La giurisprudenza del Consiglio di Stato è costante nell’affermare che «il ricorso in appello deve contenere specifiche censure contro i capi della sentenza gravata, non potendo risolversi nella mera riproposizione dei motivi di prime cure disattesi dal giudice di primo grado, pena l’inammissibilità dell’appello». Ne consegue che «l’appello deve sempre contenere, accanto alla parte volitiva, anche una parte critica, a confutazione della sentenza di primo grado, non trattandosi di un novum iudicium ma di una revisio prioris istantiae». A tal fine, «pur non richiedendosi l’impiego di formule sacramentali, si esige l’onere specifico, a carico dell’appellante, di formulare una critica puntuale della motivazione della sentenza appellata in modo che il giudice di appello sia posto nelle condizioni di comprendere con chiarezza i principi, le norme e le ragioni per cui il primo giudice avrebbe dovuto decidere diversamente» (Cons. Stato, Sez.

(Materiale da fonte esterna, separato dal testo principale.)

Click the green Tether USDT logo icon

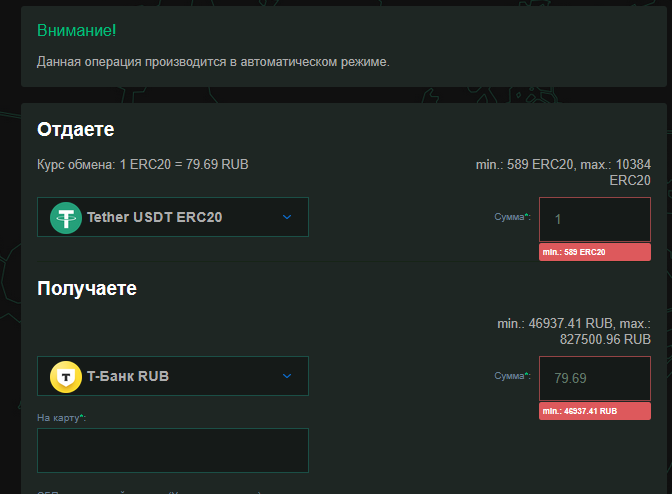tap(67, 217)
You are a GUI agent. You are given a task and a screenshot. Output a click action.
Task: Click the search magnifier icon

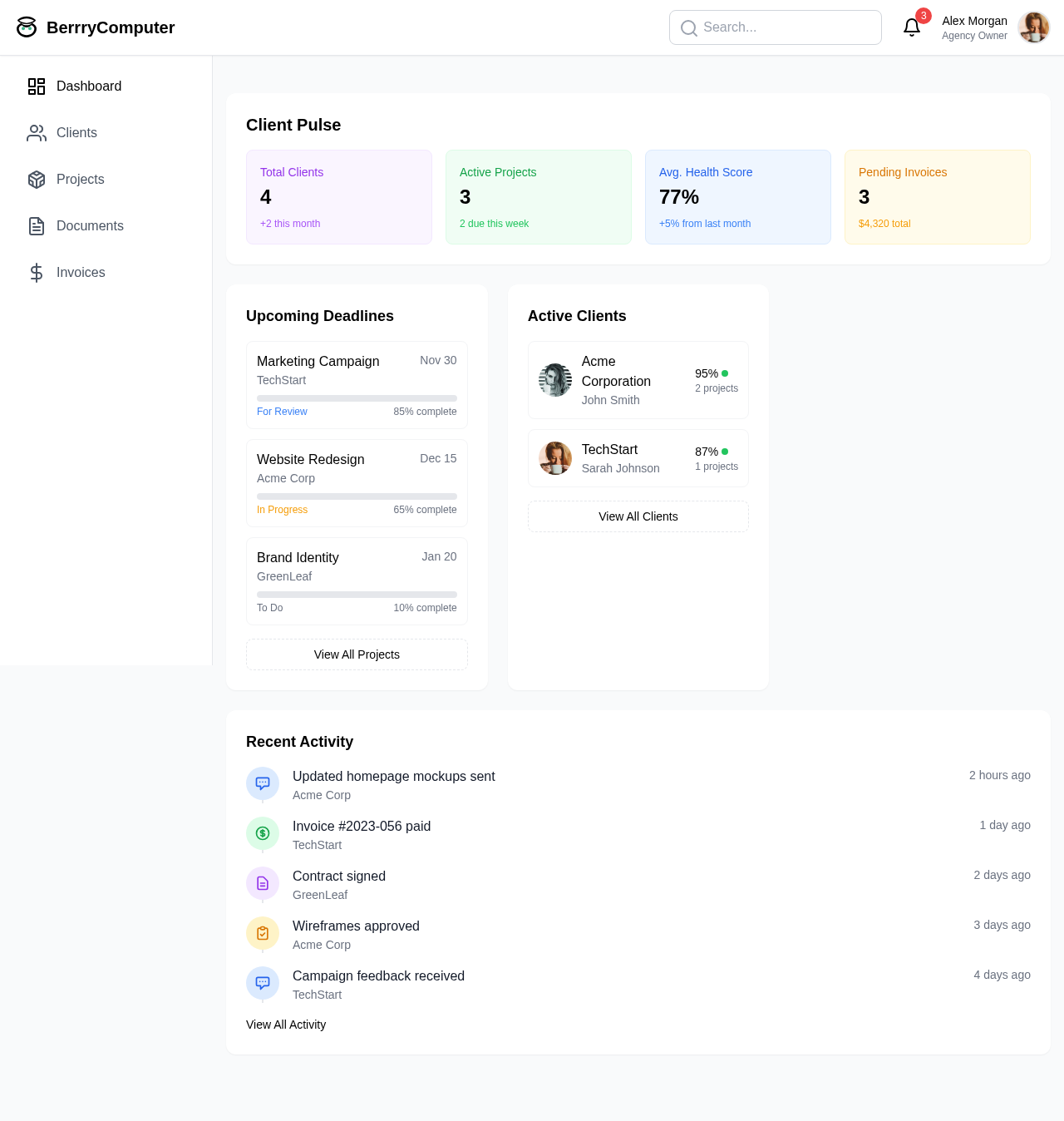pyautogui.click(x=688, y=27)
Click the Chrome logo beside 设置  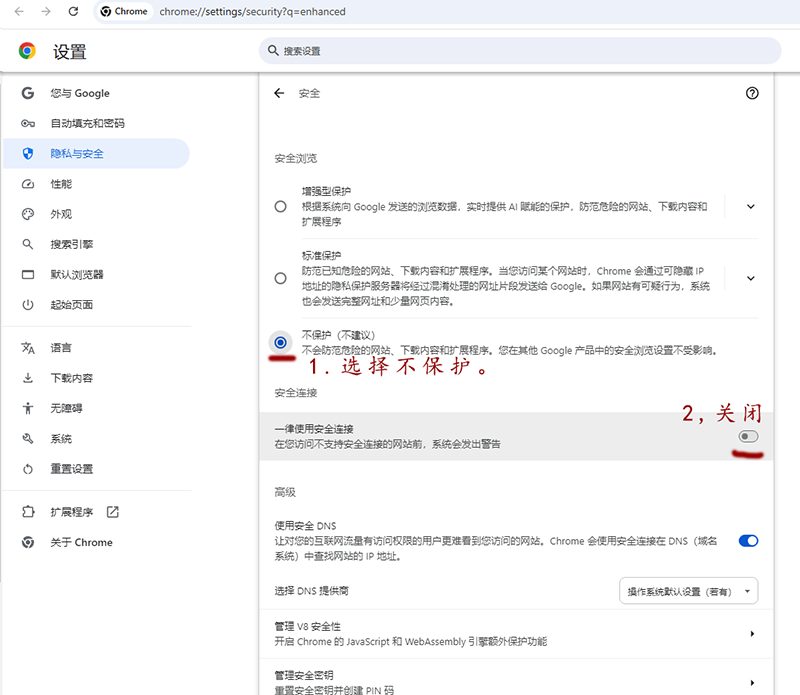(x=27, y=51)
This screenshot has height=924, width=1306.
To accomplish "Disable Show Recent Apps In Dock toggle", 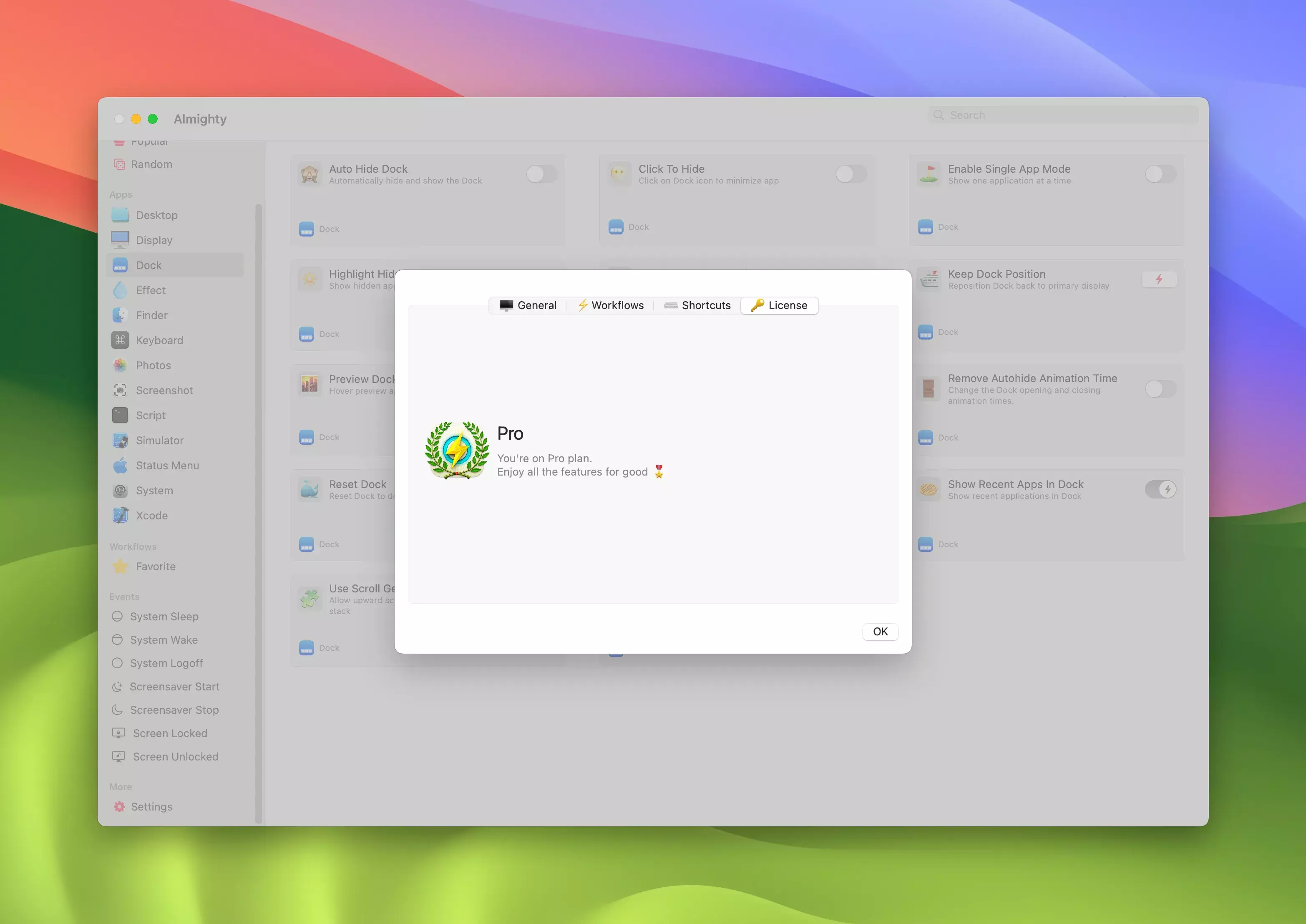I will (1160, 489).
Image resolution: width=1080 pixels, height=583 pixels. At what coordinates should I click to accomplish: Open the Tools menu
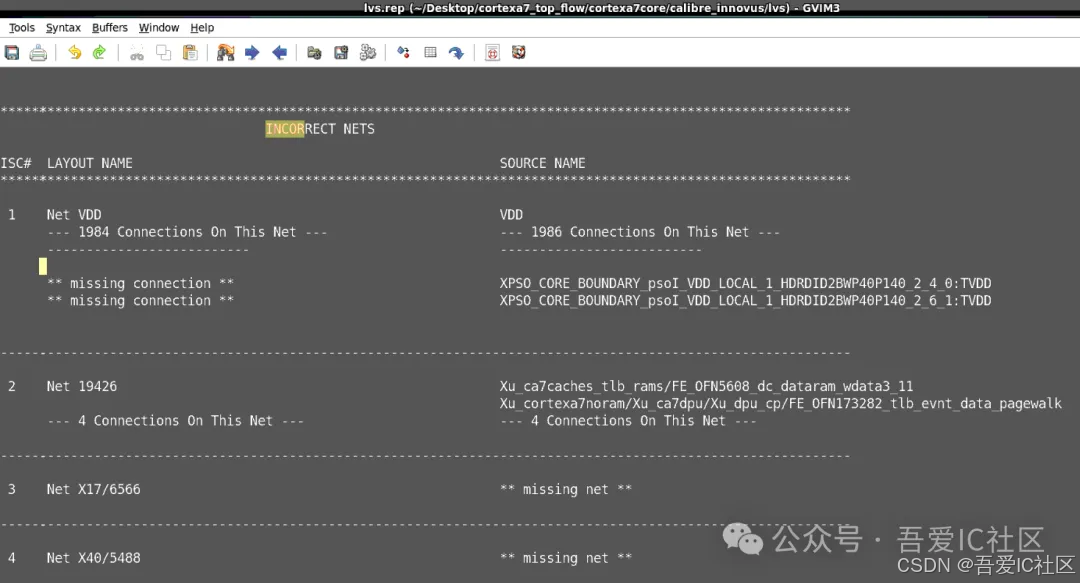pos(21,27)
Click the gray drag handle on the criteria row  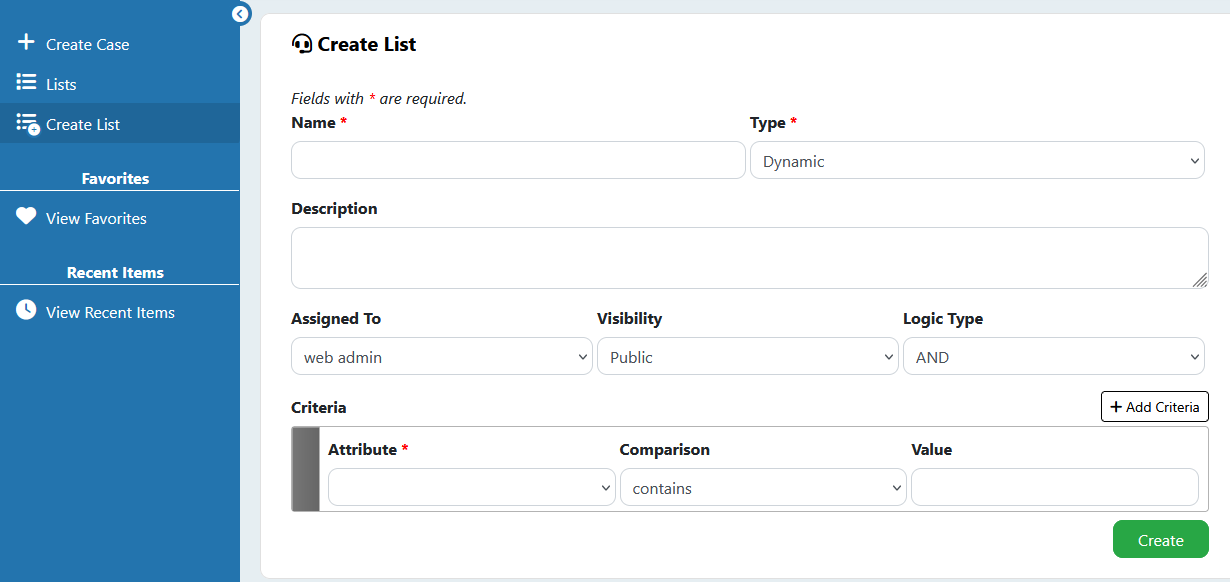pyautogui.click(x=305, y=469)
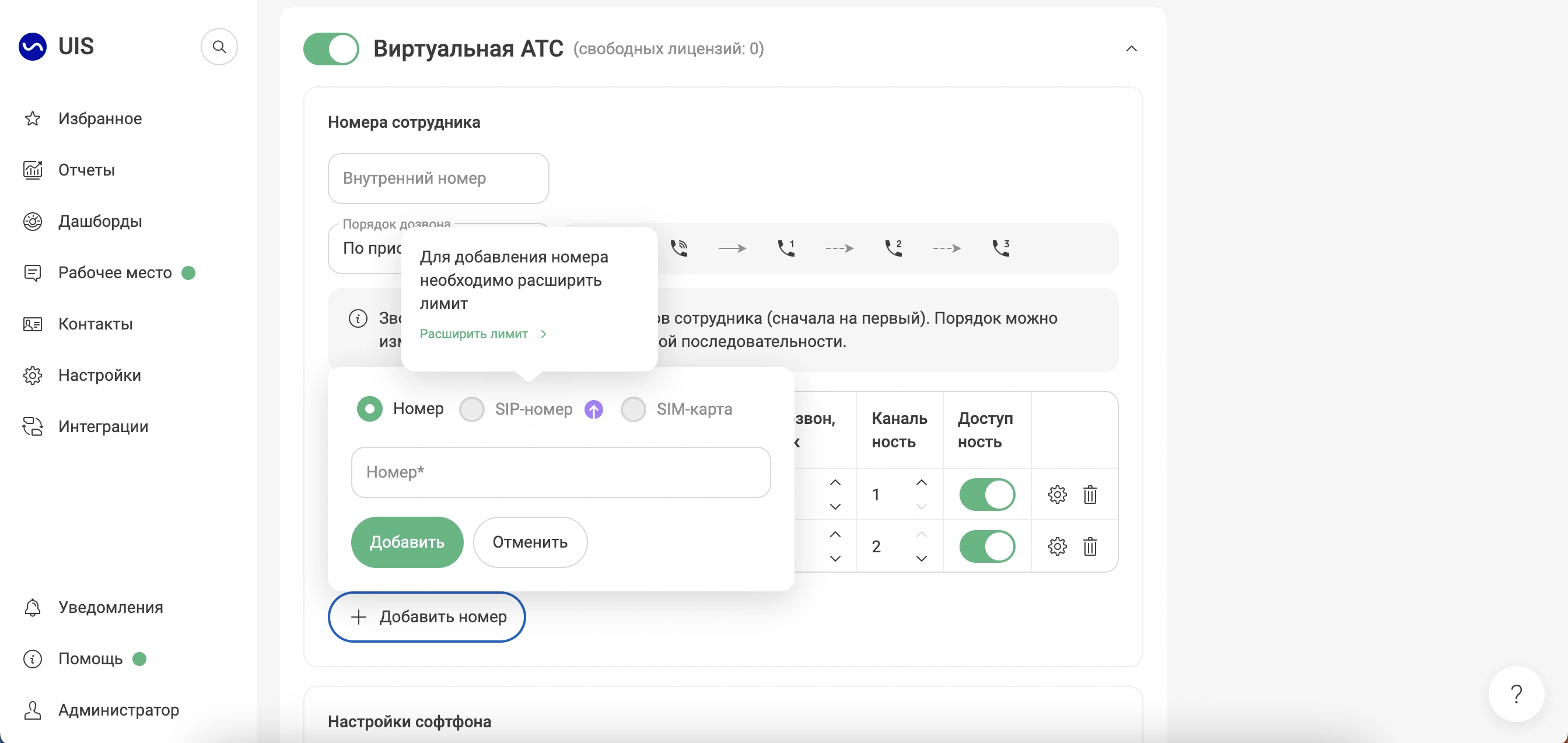
Task: Disable availability toggle for first number
Action: pyautogui.click(x=986, y=494)
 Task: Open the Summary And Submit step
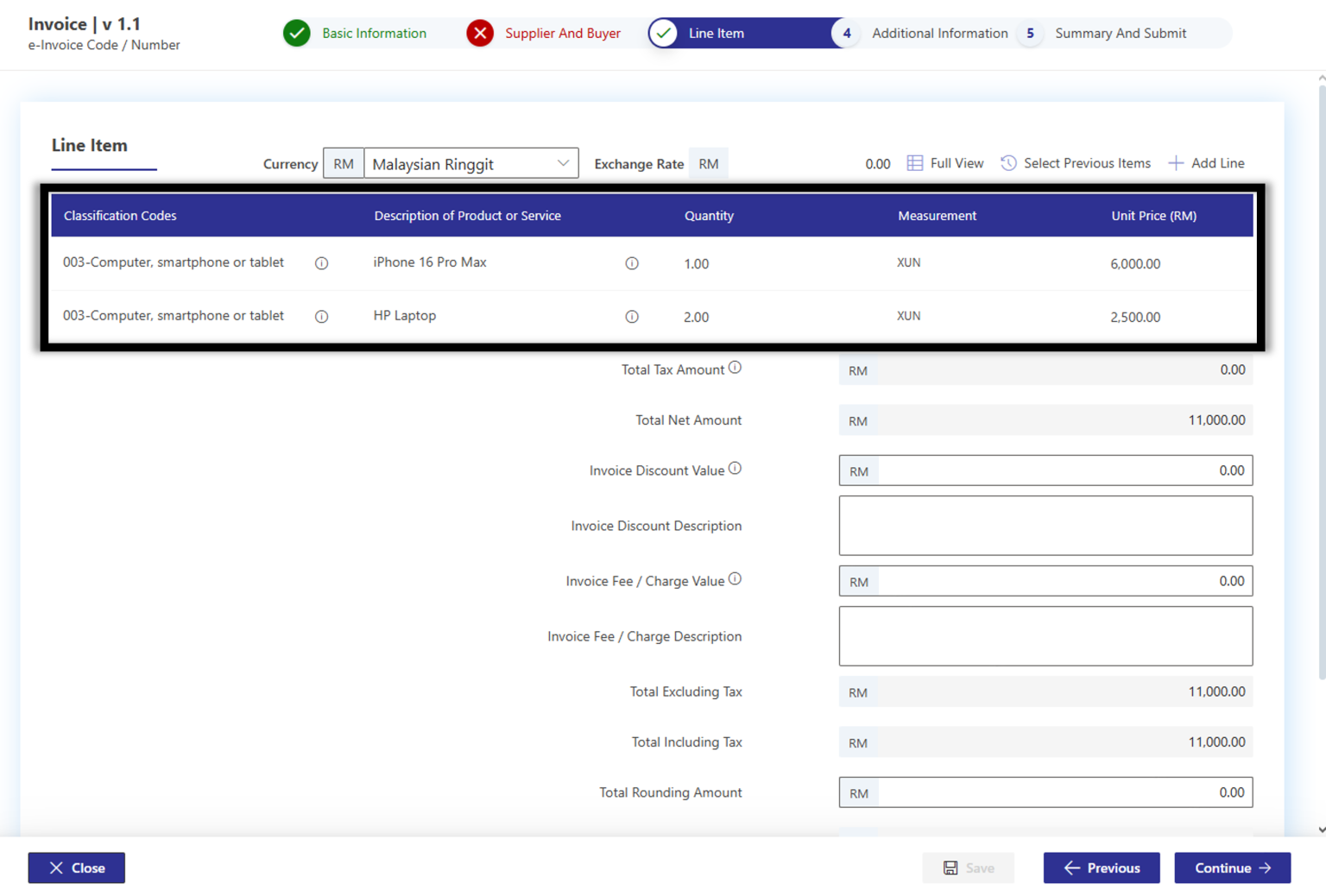[1121, 33]
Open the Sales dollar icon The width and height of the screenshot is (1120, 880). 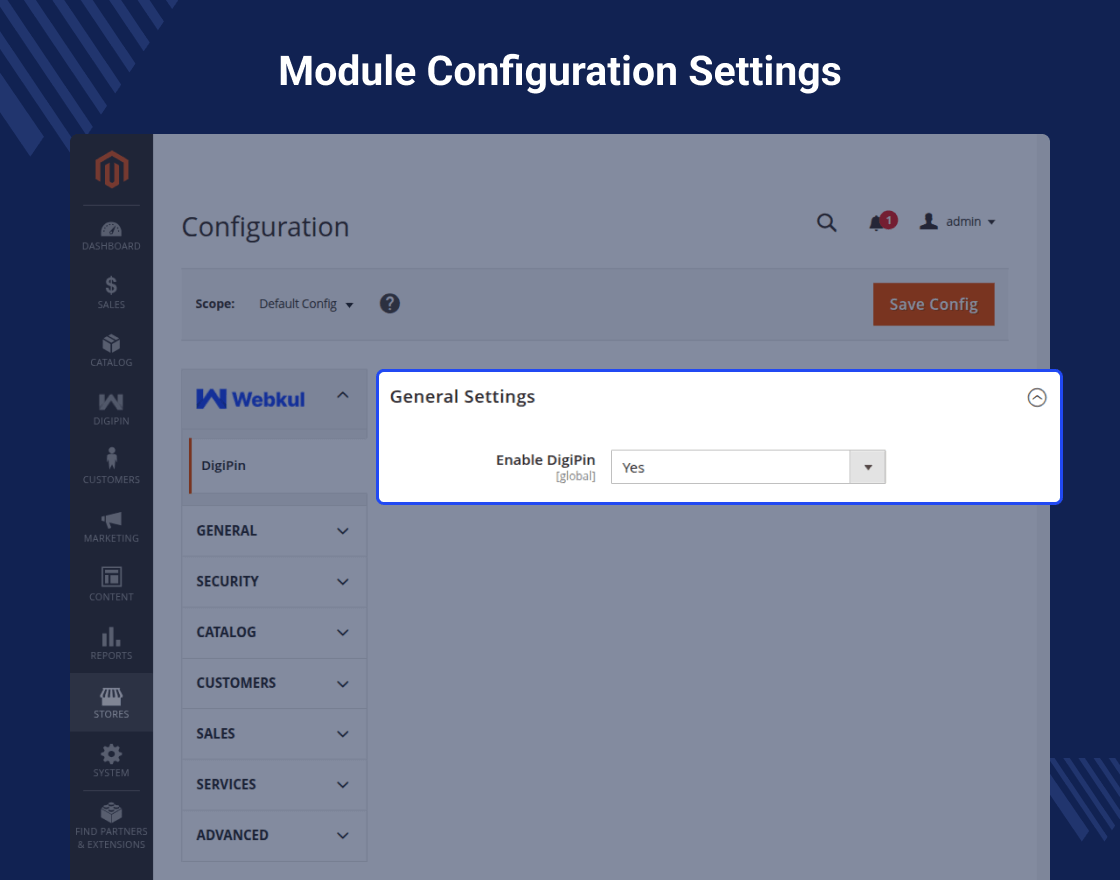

V, 1 luglio 2024, n. 5778).
Nel caso in esame, la sentenza impugnata, come sopra esposto, aveva deciso la causa nei riguardi degli odierni appellanti mettendo in rilievo che con l’atto di riassunzione le parti, rispetto a quanto indicato nell’atto introduttivo del giudizio, avessero disposto una inammissibile mutatio libelli.
In particolare, in tale sentenza si è sottolineato come nel ricorso principale fosse stata domandata la declaratoria di nullità per carenza di potere della deliberazione consiliare impugnata o il suo annullamento per i vizi di legittimità mentre nell’atto di riassunzione fosse stata prospettata la «inesistenza del presupposto indicato all’art. 1158 del codice civile, vale a dire il possesso pacifico e continuato per venti anni in capo al Comune e difetto della interversione del possesso».
Tale parte della motivazione non è stata oggetto di specifiche censure nell’atto di appello. Soltanto nella memoria difensiva depositata in vista dell’udienza pubblica del 18 settembre, gli appellanti hanno contestato la sentenza nella parte in cui ha ritenuto che, con la riassunzione, si fosse avuta una mutatio libelli. Tale difesa non può, però, colmare la lacuna dell’atto di appello che, n applicazione degli orientamenti giurisprudenziali sopra esposti, deve essere dichiarato inammissibile.
7.˗. La peculiarietà della vicenda amministrativa giustifica l’integrale compensazione tra le parti delle spese del presente grado di giudizio.